The Evolution of Multimodal UI
It is an obvious statement that technology moves at a rapid pace. You can look no further than how differently people now interact with their mobile devices as opposed to the recent past. Touch has become the primary method that people use to control their devices; but you can already see that evolving, particularly as wearables grow in usage.
First, you have seen touch move initially from simple touch control to various forms of discriminative touch—that is, devices starting to incorporate movement, pressure, and vibration to provide the user flexibility and feedback. Across the board, mobile devices seem to work well and users seem satisfied with the UI, but that just makes the emergence of wearables more of a challenge.
One emerging modality is movement. I think most are familiar with this from either the Microsoft Kinect or Nintendo Wii. It has already moved past games. The Samsung Galaxy 4 also supported movement. There is also a new product from Leap Motion that connects to a PC or a Mac that also understands and interprets hand motions. Additionally, at our recent Vegas hackathon we had one finalist who used the motion controller in the Samsung Galaxy Gear to create an application that teaches sign language. The way it worked was the developer had a sign language expert go through the motions for a word and then record it into the device. To instruct the student, the application would share a word or phrase and then the student would have to mimic the motions exactly to demonstrate knowledge and then move onto the next word/phrase.
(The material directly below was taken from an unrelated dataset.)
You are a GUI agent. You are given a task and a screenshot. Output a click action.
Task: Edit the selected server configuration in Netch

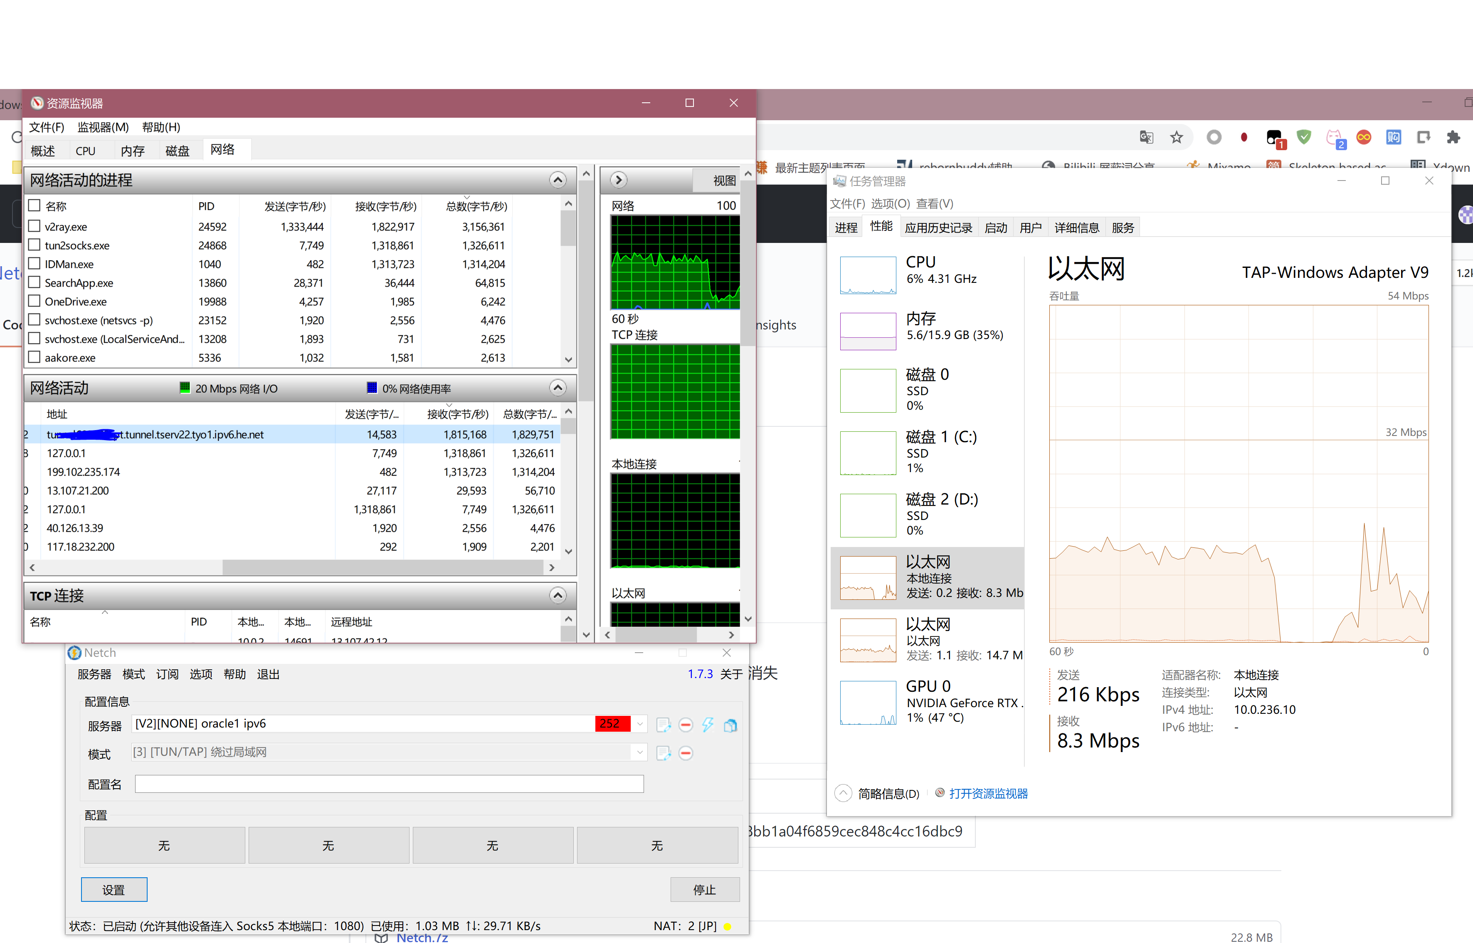pyautogui.click(x=663, y=724)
I think you will see more movement incorporated into UI (particularly with wearables), but I am not sure if people want to make exaggerated movements when out and about. Related to this, AT&T introduced an alpha API that we featured in our Developer Summit demo area on visual recognition. This demonstrated celebrity matching. We took a photo and matched it to the person’s celebrity doppelganger (I was Al Pacino, but thankfully a younger photo of him and not the HBO Phil Spector version). This clearly has usefulness with identity, but you will also see the capability evolve to a point where the device can follow your eyes and perhaps over time recognize blink codes or something to that effect. There are PC products that do this, but this seems even more useful with wearables (and enabled by better cameras) where the user can choose to control the device without exaggerated gestures.
A popular form of input is speech. It is primarily used by Siri or Google Now users in the virtual assistant use case. Usage is growing in a wide range of applications rapidly and this also seems a very natural fit for the wearables space. One concern with speech input is background noise so this will probably work best if the wearable is close to the mouth or is some sort of Bluetooth device. Custom speech contexts can make this work really well.
Finally, one area of particular interest to me is brain waves. At the 2013 AT&T Developer Summit hackathon, the winner used Necomimi Cat Ears to shut down their device if the person was too agitated (to prevent the user from picking it up and yelling at a spouse or boss). Since then, this field has seen some fascinating advances. At the University of Washington, they achieved the first remote brain interface where one person’s brain directed another person’s body. Additionally, a company called Thinker Thing created an object by thought alone using a 3-D printer. We will have to see what will be possible in the future to control wearables and other devices.